Reading is breathing in. Writing is breathing out.
During the school year, I teach American Literature and spend A TON of time digging into the finer points of fiction. But no school means that I can read whatever I want! So each Wednesday throughout the summer, I’ll try to post a sort of living, breathing “works in progress” reading list of a handful of books I’m working through, along with a few lines about what I’m learning as I go.I once heard it said that the books you are reading today is the person you'll become in five years. I really like that idea. Click To Tweet
Fair warning: I’m a “dabbler,” who works in spurts through a ton of different books at a time.

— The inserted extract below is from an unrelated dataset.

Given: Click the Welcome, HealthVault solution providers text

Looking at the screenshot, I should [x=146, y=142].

Audiobooks, Kindle, PD reads, leisure reading, and a whole bunch of non-fiction books — usually for professional growth along the lines of personal branding or dedicated research for future projects on down the line.
This week’s audio book:*
Boss Lady: A big part of my work as an instructional coach tasks me with leading “from the middle.” Unlike full-blown school administrators, coaches serve in a role that is strictly observational and non-evaluative, and so I’m always on the lookout for tips and tricks on how to lead and serve more effectively. Kim Scott is an accomplished programmer and Silicon Valley project leader who’s resume includes noteworthy stints at Apple and Google. In Radical Candor, she boils her leadership approach into two driving principles: care personally and challenge directly, and she develops a pretty handy four quadrant matrix to help leaders keep tabs on just what, exactly, they’re doing, and how. It’s a great visual shorthand to help you get a sense of your efficiency as a project manager.

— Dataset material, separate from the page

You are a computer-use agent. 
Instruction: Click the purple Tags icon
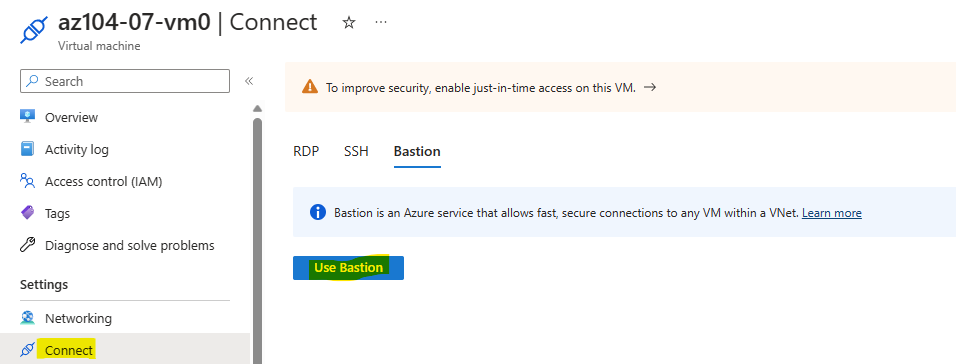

Verdict: Well worth the download. The four quadrant approach is super helpful in a pinch, and I’m looking forward to bringing the same model to my team so that we’ll all have the same common language for accountability.
This week’s PD (re)read:
Level Up: Traditional grading systems are antiquated, arbitrary, and compliance driven — and in serious need of an overhaul. Rick Wormeli is arguably one of the most well-respected experts in the country when it comes to building educational systems designed for access, equity, and authentic learning. As our school community begins the first phase of some serious conversations regarding a possible shift towards standards based grading, I recommended the revised edition of Wormeli’s Fair Isn’t Always Equal to about 20 teachers in my building, who started using it for a weekly online book discussion group. I’ll be meeting with a handful of those same teachers in about two weeks, so this week I went back to the book to see what else I could gather to help facilitate the group’s ongoing dialogue.

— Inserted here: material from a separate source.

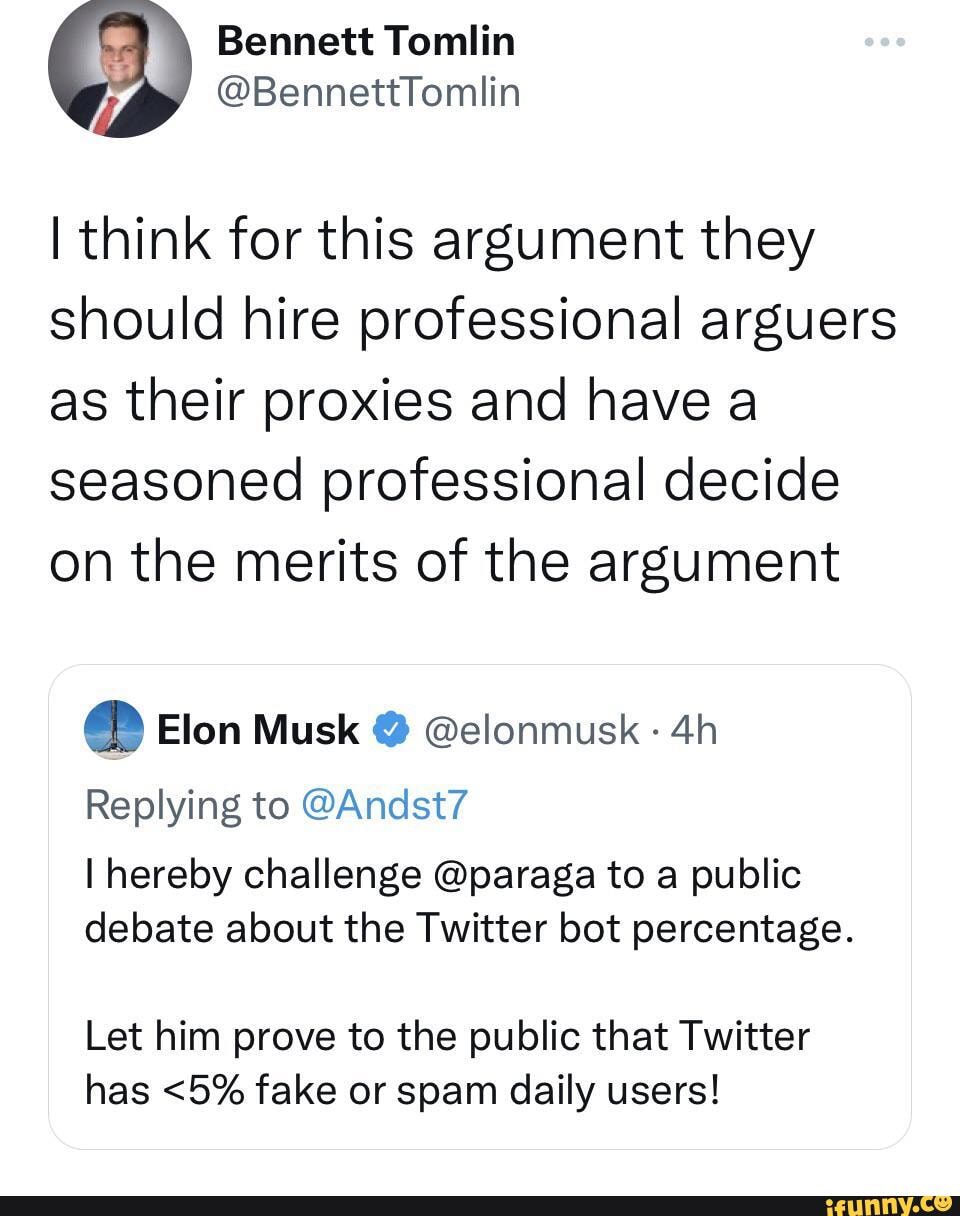Select the Elon Musk display name
Viewport: 960px width, 1216px height.
click(259, 731)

Verdict: It’s my personal opinion that Standards Based Grading (Or something a lot like it) is the way of the future in education. If you’re an educator who’s still stuck in a system of averaging points and grade grubbing, you owe it to yourself to check out Wormeli’s book.
This week on Kindle:
New World Order: So technically this one is a repeat from last week (hey — my blog, my rules, right?), but it’s one of those rare instances where I’m deliberately sloooooooow reading a single book over the course of multiple weeks, since we’re having a Voxer book study and I want to be able to deep dive into each of the chapters with fellow teachers who are doing the same. Fun fact for anyone thinking of writing a book: no matter how many times you proofread the darned thing, there will be typos that make it into the finished pages of your final manuscript. Super eye opening (and more than a little humbling).
Verdict: You tell me! We’re doing a Voxer book study all summer long and would seriously love to hear your feedback.
*A quick note on Audiobooks: Two hours of commuting every day = lots of time to “read” in the car! And yes, audiobooks absolutely count as reading. The research is super clear on this point, especially for readers with learning differences — including folks with dyslexia like me — and I wholeheartedly encourage my students to do the exact same thing.